→ Directions:
Sort through the entries below and pull out lines containing the word "agent".

Stored data entries

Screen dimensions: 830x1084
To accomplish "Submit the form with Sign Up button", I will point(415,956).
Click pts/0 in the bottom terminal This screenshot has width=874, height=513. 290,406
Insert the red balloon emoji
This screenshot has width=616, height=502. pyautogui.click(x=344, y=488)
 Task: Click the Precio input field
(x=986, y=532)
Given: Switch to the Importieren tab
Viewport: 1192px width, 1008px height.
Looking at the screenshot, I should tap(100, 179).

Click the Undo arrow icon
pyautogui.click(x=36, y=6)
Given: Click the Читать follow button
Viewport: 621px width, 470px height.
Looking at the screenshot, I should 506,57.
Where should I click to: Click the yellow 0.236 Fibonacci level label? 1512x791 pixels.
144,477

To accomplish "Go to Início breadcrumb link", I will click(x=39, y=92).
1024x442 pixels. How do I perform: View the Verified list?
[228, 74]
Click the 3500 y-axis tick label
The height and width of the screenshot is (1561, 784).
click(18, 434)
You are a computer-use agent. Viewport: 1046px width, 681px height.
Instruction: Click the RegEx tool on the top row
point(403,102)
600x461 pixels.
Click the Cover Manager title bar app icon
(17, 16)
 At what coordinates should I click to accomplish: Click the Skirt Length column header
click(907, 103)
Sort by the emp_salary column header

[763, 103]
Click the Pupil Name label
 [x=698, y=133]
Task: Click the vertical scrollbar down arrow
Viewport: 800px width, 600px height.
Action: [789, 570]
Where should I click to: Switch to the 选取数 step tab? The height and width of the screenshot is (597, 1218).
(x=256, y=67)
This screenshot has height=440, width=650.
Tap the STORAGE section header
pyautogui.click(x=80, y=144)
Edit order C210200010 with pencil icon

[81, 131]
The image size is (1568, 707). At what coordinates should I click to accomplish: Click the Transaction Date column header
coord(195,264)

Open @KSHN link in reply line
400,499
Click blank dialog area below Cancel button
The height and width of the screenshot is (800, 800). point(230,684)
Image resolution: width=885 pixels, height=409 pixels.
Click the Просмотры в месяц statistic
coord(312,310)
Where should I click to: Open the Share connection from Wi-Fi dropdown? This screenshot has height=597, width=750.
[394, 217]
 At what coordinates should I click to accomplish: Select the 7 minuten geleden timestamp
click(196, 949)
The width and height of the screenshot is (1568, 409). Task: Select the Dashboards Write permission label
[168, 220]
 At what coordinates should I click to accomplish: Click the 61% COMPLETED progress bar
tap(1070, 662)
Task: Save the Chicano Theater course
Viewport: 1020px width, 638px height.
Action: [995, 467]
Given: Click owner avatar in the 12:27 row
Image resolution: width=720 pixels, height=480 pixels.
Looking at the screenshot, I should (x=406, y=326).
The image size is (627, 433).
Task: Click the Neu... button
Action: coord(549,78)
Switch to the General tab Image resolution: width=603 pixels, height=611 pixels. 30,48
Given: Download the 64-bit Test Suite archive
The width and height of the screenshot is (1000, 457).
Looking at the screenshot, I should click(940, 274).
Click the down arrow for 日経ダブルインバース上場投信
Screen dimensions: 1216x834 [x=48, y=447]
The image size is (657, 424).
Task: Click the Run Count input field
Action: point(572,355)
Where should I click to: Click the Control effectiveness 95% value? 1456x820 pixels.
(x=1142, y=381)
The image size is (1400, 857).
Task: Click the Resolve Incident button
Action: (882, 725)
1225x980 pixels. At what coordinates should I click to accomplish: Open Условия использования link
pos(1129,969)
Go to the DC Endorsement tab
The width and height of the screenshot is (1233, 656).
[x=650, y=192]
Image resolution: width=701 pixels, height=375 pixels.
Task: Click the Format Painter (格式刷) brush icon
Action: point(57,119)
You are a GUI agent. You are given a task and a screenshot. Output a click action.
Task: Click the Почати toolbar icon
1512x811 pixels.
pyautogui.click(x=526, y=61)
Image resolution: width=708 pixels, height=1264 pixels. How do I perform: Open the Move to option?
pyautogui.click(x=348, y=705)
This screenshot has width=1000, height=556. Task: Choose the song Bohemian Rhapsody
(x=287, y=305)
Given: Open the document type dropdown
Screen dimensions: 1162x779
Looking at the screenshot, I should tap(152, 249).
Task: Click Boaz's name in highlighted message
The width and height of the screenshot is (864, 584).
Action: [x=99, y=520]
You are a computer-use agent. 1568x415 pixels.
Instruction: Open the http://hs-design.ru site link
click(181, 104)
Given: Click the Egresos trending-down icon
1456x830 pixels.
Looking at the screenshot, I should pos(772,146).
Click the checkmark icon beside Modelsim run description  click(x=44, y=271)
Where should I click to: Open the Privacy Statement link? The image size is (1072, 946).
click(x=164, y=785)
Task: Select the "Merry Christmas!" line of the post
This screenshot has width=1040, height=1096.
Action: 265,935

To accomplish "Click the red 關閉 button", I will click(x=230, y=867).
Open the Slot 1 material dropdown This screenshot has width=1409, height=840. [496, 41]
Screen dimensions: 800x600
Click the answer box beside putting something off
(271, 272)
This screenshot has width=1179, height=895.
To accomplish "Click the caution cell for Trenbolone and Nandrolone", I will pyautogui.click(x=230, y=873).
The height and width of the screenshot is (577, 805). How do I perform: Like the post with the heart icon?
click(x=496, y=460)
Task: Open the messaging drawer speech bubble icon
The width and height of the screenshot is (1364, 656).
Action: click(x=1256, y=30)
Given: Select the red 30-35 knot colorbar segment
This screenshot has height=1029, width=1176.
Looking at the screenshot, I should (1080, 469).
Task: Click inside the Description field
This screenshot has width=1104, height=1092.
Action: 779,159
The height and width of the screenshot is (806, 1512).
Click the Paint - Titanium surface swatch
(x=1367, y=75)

→ Exercise answer:
You are a computer-use agent. Viewport: 1046px width, 681px height.
You are a GUI agent. You are given a task and a screenshot. Output a click action.
You are a computer-use agent. 1568x415 pixels.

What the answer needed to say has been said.